| EXERCISE BRIEF |
All of the entries need to be copied character for character.

====================

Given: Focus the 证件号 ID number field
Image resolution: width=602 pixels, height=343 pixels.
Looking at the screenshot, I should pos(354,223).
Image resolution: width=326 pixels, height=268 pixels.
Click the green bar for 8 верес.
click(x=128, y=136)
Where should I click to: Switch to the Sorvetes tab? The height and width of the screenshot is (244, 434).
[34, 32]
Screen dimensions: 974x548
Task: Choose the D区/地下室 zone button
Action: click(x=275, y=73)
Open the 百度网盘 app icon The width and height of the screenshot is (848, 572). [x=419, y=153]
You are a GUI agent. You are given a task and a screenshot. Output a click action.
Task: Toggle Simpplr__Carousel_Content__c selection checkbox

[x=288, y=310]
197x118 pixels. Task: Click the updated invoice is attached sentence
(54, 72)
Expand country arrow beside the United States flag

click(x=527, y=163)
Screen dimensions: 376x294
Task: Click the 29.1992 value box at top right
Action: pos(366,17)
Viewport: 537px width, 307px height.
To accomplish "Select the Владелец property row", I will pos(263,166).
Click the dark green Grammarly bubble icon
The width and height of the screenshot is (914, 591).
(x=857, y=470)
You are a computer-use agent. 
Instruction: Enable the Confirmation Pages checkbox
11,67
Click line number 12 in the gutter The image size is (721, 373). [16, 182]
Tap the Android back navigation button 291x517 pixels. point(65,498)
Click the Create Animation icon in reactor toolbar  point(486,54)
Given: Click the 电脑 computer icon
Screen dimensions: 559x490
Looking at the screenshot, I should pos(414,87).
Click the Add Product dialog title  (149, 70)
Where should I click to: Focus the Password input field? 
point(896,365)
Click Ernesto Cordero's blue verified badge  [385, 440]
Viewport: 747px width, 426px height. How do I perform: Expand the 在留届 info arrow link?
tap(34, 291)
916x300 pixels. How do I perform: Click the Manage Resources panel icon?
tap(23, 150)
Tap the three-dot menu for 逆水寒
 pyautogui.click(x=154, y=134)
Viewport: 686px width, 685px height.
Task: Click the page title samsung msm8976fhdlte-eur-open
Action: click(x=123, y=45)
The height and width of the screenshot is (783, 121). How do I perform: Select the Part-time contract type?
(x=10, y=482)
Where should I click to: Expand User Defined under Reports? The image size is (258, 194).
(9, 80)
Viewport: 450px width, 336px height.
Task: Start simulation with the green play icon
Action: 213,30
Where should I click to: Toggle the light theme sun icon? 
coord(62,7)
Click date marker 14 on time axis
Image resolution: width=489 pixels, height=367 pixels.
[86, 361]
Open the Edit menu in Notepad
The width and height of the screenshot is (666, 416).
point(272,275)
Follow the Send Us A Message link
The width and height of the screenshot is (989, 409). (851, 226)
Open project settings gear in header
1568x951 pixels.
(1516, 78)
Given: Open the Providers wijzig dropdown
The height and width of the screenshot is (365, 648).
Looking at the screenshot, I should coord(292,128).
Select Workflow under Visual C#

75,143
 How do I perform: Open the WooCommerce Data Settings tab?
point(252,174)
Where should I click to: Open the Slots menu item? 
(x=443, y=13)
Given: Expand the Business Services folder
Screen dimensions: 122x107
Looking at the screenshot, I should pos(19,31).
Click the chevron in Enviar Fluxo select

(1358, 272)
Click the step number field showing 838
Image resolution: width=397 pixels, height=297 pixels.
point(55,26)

====================

| SOLUTION TO THE PROBLEM |
Given: Focus the 证件号 ID number field
Image resolution: width=602 pixels, height=343 pixels.
Looking at the screenshot, I should pos(354,223).
Image resolution: width=326 pixels, height=268 pixels.
Click the green bar for 8 верес.
click(x=128, y=136)
Where should I click to: Switch to the Sorvetes tab? The height and width of the screenshot is (244, 434).
[34, 32]
Screen dimensions: 974x548
Task: Choose the D区/地下室 zone button
Action: click(x=275, y=73)
Open the 百度网盘 app icon The width and height of the screenshot is (848, 572). [x=419, y=153]
You are a GUI agent. You are given a task and a screenshot. Output a click action.
Task: Toggle Simpplr__Carousel_Content__c selection checkbox

[x=288, y=310]
197x118 pixels. Task: Click the updated invoice is attached sentence
(54, 72)
Expand country arrow beside the United States flag

click(x=527, y=163)
Screen dimensions: 376x294
Task: Click the 29.1992 value box at top right
Action: pos(366,17)
Viewport: 537px width, 307px height.
To accomplish "Select the Владелец property row", I will pos(263,166).
Click the dark green Grammarly bubble icon
The width and height of the screenshot is (914, 591).
(x=857, y=470)
You are a computer-use agent. 
Instruction: Enable the Confirmation Pages checkbox
11,67
Click line number 12 in the gutter The image size is (721, 373). [16, 182]
Tap the Android back navigation button 291x517 pixels. point(65,498)
Click the Create Animation icon in reactor toolbar  point(486,54)
Given: Click the 电脑 computer icon
Screen dimensions: 559x490
Looking at the screenshot, I should pos(414,87).
Click the Add Product dialog title  (149, 70)
Where should I click to: Focus the Password input field? 
point(896,365)
Click Ernesto Cordero's blue verified badge  [385, 440]
Viewport: 747px width, 426px height. How do I perform: Expand the 在留届 info arrow link?
tap(34, 291)
916x300 pixels. How do I perform: Click the Manage Resources panel icon?
tap(23, 150)
Tap the three-dot menu for 逆水寒
 pyautogui.click(x=154, y=134)
Viewport: 686px width, 685px height.
Task: Click the page title samsung msm8976fhdlte-eur-open
Action: click(x=123, y=45)
The height and width of the screenshot is (783, 121). How do I perform: Select the Part-time contract type?
(x=10, y=482)
Where should I click to: Expand User Defined under Reports? The image size is (258, 194).
(9, 80)
Viewport: 450px width, 336px height.
Task: Start simulation with the green play icon
Action: 213,30
Where should I click to: Toggle the light theme sun icon? 
coord(62,7)
Click date marker 14 on time axis
Image resolution: width=489 pixels, height=367 pixels.
[86, 361]
Open the Edit menu in Notepad
The width and height of the screenshot is (666, 416).
point(272,275)
Follow the Send Us A Message link
The width and height of the screenshot is (989, 409). (851, 226)
Open project settings gear in header
1568x951 pixels.
(1516, 78)
Given: Open the Providers wijzig dropdown
The height and width of the screenshot is (365, 648).
Looking at the screenshot, I should coord(292,128).
Select Workflow under Visual C#

75,143
 How do I perform: Open the WooCommerce Data Settings tab?
point(252,174)
Where should I click to: Open the Slots menu item? 
(x=443, y=13)
Given: Expand the Business Services folder
Screen dimensions: 122x107
Looking at the screenshot, I should pos(19,31).
Click the chevron in Enviar Fluxo select

(1358, 272)
Click the step number field showing 838
Image resolution: width=397 pixels, height=297 pixels.
point(55,26)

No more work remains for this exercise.